At the beginning of term, Simon falls asleep while his new teacher (Ms Graff aka Ms Giraffe) and the Principal (Mr Smart-Felling aka Mr Fart-Smelling) are team teaching. Waking abruptly, he disrupts the class meeting and as punishment he is made to play the part of the school mascot (a ferret) for the entire year. His reluctance to comply leads him to be in the wrong places at the wrong times, usually flashing his underpants, and, where he will no doubt continue to say, do or experience incredulously stupid things. These include: retrieving the school ferret from the sewers where it has fled, or jumping inside Prof Nutbeam's time machine, or listening to Mr Spitnpolish's confession that he is actually Simon's future self!

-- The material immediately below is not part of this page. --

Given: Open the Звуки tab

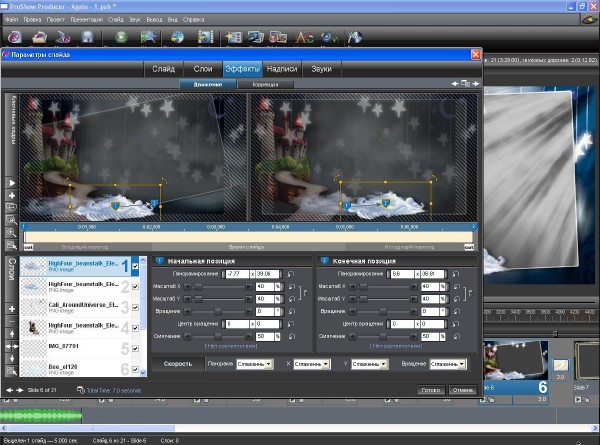Looking at the screenshot, I should click(x=322, y=69).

The book is not a linear narrative but of the Pick-a-path / Choose-your-own-adventure genre. Setting a hectic pace, middle schoolers will appreciate the toilet humour. There's plenty to choose from - farts, stinky sewers, ratty toenails, swollen bums, plagues of cockroaches, snot, vomit, underpants, trousers full of ferrets, boogers, hairy legs, girl germs, dog poo, ferret poo, toilets, Principals with rubbery arms, etc. After each active event, (there are no stative events) the reader is confronted by the phrase, "Then a funny thing happened..." followed by a choice of prompts with page numbers. Readers choose exactly what further nonsense Simon may navigate. After many ridiculous events, readers develop a strong urge to choose a path that leads to one or more of the proffered endings and the relief of reading, "The End".
If you like frenetic, totally gross, non-stop action, then you will thoroughly enjoy the empowering to-ing and fro-ing, retracing your steps so that you miss none of the gross bits on your journey to each potential solution.